Francois Ozon ist zur Zeit einer der wohl begnadetsten Regisseure des französischen Kinos. Mit „8 Frauen" lieferte er eine versponnene Kreuzung zwischen Musical und Thriller, mit „Swimming Pool" ein spannendes Werk zwischen Realität und Fiktion. „Die Zeit, die bleibt" - ein intensives Drama um die letzten Tage im Leben eines unheilbar Kranken - wirkt wie Ozons emotional-feinfühlige Meisterprüfung, die er mit Bravour besteht.
Zur Story: Der homosexuelle Fotograf Romain (Melvil Poupaud) erfährt von seinem Arzt, dass er aufgrund einer Krebserkrankung im Endstadium nur noch wenige Monate zu leben hat. Er bricht mit seiner Schwester, beendet die Beziehung zu seinem Freund und nimmt sich eine Auszeit von seinem Job. Einzig seiner Großmutter vertraut er sein „Geheimnis" an und er versucht, den Rest seines Lebens so würdevoll wie möglich zu gestalten.
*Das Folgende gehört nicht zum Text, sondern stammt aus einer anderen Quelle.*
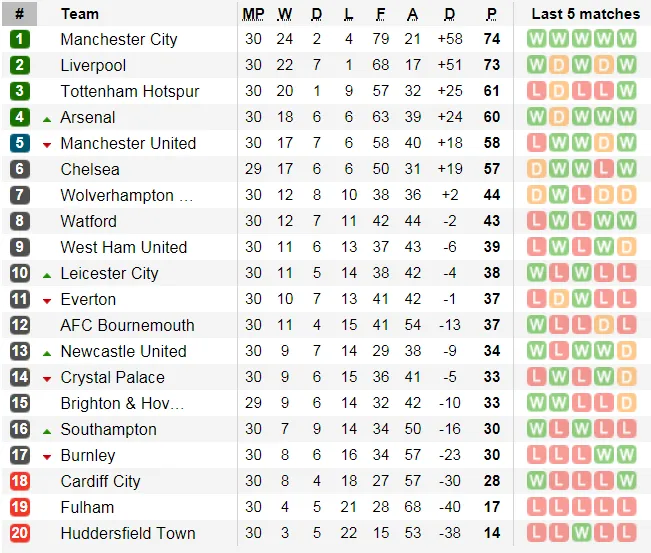Click Chelsea's first last-5 match badge

coord(538,169)
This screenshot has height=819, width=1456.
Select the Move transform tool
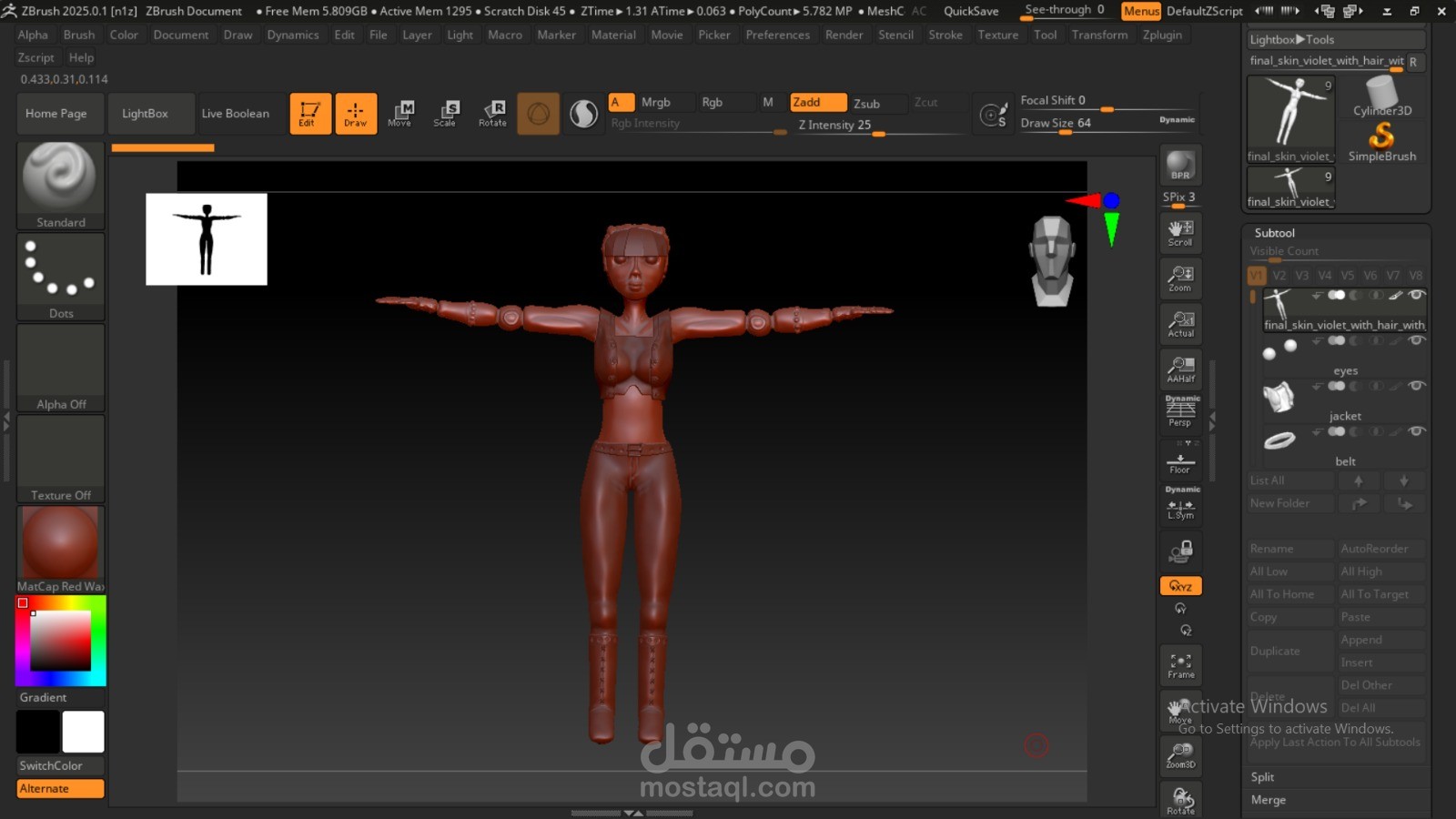coord(400,114)
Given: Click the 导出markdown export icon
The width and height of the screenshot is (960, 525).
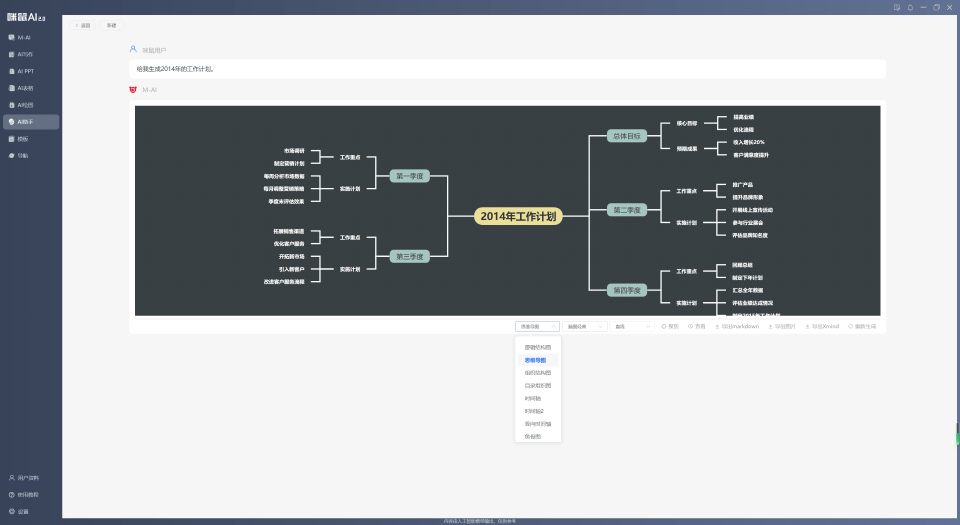Looking at the screenshot, I should [736, 326].
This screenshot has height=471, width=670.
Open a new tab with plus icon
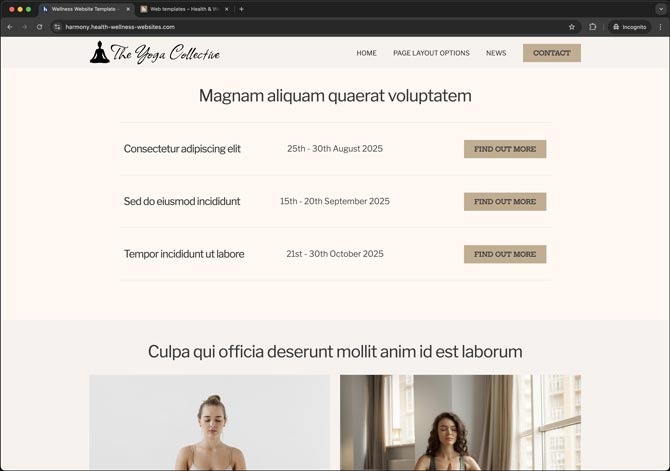(241, 9)
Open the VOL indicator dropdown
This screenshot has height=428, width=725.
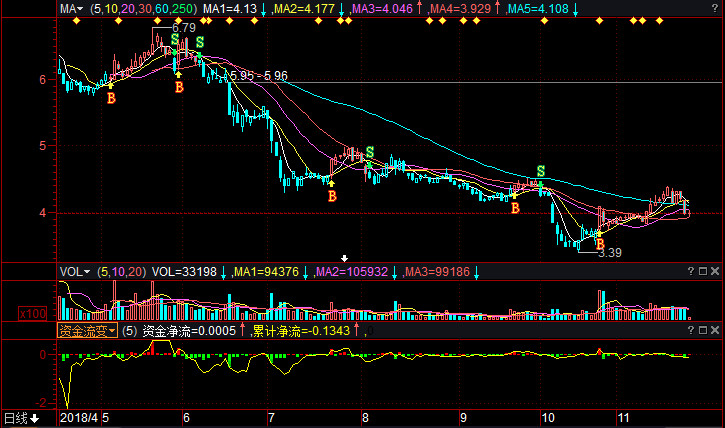[74, 271]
Was uns Regisseur und Drehbuchautor Ozon hier präsentiert, ist harter Tobak. Der Film verkommt dabei jedoch nie zu einer rührseligen, melodramatischen Reise in die Kitsch-Gefilde des amerikanischen Mainstreamkinos, sondern überzeugt durch eine ernsthafte und intensive Auseinandersetzung, mit einem Thema, welches ebendiese Seriosität und Intensität verlangt. Romain setzt sich dabei zusehends mit seiner Kindheit auseinander, was filmisch originell dadurch gelöst wurde, dass er sich an sich selbst situations- und ortsspezifisch erinnert und wiederholt seinem kindlichen Ich gegenübersteht. Dies korrespondiert mit Romains - im Laufe des Films wandelndem - angespannten bis ablehnenden Verhältnis zu Kindern und zur Welt. Erst am äußersten Ende seines Lebens erkennt er dessen Schönheit im allgemeinen; eine Stimmung, die Ozon mitfühlend, aber nicht reißerisch übertönend durch traurige klassische Musik zu untermalen weiß. Dies macht die Größe dieses kurzen, aber prägnanten Kommentars zu der Konzentration auf die wichtigen Dinge des Lebens aus: das Weiterleben des Selbst, ohne dass man selbst weiterlebt. Wer „Die Zeit, die bleibt" gesehen hat, wird in diesem letzten Satz all jene bittere und dennoch hoffnungsvolle Poesie erkennen, die den ganzen Film durchzieht. Dass man sich dabei mit Protagonist Romain durch seine zuweilen feindliche Einstellung, die sich der Identifikation entzieht, nur partiell anfreunden kann, wird durch Ozons Gespür, den Zuschauer zu bewegen ohne ihn emotional zu überfahren gut wettgemacht.
Fazit: Sehr gelungener und ernsthafter Film über die letzten Tage des Lebens. Emotional zuweilen etwas unterkühlt, aber inszenatorisch stark und atmosphärisch dicht ist Francois Ozon dabei mit „Die Zeit, die bleibt" ein lebensnaher, beinahe schon poetischer Kommentar zum Tod gelungen. Eine klare Empfehlung.